Extracted material start
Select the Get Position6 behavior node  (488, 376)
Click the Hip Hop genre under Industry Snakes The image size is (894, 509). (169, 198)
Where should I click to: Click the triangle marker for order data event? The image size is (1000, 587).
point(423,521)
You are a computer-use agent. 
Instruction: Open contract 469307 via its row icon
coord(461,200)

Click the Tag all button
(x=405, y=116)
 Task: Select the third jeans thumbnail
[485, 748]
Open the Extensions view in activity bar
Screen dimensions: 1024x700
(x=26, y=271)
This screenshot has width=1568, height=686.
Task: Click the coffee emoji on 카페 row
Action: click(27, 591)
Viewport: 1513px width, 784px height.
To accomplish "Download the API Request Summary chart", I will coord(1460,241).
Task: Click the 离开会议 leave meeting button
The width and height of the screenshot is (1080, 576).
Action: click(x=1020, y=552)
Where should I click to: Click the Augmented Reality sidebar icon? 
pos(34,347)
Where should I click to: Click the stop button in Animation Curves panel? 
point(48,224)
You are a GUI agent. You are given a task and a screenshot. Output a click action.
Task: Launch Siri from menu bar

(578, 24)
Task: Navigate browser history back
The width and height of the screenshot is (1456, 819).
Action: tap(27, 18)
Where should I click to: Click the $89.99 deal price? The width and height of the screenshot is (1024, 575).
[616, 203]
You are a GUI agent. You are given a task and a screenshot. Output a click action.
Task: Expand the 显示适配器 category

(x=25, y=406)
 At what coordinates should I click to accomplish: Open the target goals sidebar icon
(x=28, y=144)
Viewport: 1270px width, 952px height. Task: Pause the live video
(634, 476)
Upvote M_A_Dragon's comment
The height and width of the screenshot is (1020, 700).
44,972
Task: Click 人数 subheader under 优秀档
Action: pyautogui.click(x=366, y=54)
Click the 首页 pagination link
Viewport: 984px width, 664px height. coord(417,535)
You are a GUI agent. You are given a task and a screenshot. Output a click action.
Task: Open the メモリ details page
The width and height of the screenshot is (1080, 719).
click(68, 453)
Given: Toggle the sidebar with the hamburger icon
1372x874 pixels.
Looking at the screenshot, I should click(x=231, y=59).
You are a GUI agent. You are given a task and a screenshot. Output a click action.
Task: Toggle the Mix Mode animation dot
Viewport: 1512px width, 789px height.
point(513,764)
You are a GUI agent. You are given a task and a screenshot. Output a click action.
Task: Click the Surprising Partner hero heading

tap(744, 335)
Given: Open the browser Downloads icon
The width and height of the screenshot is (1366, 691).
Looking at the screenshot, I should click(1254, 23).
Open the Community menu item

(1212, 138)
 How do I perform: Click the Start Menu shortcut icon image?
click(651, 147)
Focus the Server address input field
Extracted material end
Task directions: Take the entries from the line containing "Given: Open the browser Downloads icon" through the last entry and change "Server address" to "Host name". Give back only those lines, with nothing else altered.

Finished task:
Given: Open the browser Downloads icon
The width and height of the screenshot is (1366, 691).
Looking at the screenshot, I should click(1254, 23).
Open the Community menu item

(1212, 138)
 How do I perform: Click the Start Menu shortcut icon image?
click(651, 147)
Focus the Host name input field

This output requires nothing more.